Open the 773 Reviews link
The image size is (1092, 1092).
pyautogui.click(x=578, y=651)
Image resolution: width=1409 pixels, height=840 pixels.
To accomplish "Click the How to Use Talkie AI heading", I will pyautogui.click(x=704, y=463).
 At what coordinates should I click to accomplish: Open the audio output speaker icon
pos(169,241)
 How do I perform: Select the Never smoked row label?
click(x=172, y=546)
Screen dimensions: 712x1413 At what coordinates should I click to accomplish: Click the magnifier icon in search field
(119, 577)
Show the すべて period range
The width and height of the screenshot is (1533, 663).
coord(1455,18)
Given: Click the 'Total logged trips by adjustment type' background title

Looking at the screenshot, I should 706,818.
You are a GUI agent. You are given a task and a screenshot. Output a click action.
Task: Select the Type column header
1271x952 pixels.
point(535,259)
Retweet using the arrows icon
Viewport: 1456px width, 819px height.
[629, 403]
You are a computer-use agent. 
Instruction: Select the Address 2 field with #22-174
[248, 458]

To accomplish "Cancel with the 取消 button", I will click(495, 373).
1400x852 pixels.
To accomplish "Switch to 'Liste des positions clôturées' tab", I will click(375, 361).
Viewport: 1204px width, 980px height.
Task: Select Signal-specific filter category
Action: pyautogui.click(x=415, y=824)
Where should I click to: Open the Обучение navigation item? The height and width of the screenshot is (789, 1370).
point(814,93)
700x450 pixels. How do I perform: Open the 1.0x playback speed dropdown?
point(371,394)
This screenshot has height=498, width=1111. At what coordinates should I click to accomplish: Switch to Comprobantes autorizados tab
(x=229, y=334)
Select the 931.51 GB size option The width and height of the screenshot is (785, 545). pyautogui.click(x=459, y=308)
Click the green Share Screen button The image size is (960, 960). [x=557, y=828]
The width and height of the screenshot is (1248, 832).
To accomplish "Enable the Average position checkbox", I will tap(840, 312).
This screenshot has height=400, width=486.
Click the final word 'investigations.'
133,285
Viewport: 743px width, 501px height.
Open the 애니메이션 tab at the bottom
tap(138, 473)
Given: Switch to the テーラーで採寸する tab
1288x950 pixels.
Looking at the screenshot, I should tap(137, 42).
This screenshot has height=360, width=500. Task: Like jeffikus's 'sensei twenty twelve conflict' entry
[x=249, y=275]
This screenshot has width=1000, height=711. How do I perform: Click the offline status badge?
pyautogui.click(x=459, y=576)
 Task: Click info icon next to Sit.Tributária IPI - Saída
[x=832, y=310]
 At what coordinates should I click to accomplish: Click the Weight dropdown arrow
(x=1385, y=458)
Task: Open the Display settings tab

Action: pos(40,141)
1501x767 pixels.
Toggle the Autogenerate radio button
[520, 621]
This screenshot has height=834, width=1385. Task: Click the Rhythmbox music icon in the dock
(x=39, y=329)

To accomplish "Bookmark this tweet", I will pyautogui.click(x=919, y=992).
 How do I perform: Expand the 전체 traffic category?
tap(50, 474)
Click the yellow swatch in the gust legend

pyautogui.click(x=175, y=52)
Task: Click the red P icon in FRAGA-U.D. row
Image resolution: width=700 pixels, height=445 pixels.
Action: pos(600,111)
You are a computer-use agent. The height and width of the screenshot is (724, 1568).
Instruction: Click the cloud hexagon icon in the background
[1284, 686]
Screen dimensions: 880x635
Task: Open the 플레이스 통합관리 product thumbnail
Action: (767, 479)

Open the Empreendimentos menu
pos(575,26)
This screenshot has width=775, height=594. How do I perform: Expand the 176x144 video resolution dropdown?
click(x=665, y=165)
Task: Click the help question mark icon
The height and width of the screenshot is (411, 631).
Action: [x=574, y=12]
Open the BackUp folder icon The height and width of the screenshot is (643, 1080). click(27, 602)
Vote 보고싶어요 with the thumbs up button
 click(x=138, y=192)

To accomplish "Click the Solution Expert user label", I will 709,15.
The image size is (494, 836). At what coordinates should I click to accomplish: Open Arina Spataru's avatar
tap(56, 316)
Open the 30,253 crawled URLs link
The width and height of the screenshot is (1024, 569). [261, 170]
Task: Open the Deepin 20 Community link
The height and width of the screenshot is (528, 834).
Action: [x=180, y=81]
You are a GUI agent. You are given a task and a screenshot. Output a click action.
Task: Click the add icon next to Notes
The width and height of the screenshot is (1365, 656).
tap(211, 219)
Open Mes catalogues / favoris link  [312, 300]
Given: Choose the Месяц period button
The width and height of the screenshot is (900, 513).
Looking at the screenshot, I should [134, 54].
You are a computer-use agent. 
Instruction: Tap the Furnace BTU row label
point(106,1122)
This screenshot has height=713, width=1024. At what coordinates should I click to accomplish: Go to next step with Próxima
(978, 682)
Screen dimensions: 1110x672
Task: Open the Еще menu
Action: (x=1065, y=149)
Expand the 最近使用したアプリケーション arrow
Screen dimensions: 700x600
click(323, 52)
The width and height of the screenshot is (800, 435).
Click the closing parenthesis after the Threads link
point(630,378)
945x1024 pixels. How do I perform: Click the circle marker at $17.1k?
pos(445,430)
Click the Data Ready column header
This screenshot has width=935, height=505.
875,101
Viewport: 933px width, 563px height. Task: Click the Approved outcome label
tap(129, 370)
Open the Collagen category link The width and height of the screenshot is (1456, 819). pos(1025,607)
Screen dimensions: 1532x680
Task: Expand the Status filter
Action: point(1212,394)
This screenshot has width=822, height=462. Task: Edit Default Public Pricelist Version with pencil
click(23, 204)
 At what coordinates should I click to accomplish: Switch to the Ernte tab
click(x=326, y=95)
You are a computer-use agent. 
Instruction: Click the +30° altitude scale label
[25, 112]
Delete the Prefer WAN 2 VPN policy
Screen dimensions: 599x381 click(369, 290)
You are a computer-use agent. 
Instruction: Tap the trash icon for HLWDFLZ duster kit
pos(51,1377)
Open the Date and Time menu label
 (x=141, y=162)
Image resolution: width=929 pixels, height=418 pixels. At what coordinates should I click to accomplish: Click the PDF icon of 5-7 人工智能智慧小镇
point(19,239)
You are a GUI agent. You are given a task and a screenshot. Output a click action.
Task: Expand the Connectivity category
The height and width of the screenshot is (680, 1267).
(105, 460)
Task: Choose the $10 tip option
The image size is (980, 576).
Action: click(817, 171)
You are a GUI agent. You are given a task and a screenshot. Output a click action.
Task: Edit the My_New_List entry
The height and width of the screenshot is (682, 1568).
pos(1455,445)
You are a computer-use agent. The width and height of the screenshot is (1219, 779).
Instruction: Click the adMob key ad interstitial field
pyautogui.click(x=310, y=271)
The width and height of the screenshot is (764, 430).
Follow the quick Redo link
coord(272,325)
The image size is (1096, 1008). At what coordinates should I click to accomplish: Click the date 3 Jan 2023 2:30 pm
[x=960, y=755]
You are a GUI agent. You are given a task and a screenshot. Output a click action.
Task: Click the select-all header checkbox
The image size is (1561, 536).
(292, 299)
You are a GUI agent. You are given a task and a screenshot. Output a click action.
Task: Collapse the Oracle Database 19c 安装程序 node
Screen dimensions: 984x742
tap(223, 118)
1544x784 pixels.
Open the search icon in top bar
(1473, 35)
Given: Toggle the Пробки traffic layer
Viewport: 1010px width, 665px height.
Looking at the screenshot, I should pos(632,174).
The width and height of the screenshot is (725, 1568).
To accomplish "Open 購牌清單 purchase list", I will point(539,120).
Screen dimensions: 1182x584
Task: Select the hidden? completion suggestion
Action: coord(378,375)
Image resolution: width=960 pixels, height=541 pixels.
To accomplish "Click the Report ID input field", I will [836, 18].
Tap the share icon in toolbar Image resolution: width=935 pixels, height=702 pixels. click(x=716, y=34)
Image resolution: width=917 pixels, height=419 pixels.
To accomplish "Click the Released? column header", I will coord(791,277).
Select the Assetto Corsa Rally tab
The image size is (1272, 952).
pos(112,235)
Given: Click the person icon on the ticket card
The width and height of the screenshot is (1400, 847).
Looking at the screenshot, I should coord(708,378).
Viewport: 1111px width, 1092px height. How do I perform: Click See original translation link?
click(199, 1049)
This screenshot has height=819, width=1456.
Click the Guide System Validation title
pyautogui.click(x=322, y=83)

* Prompt
Check each line above for "Choose" and state how many match, answering with only the number.

* Answer space
2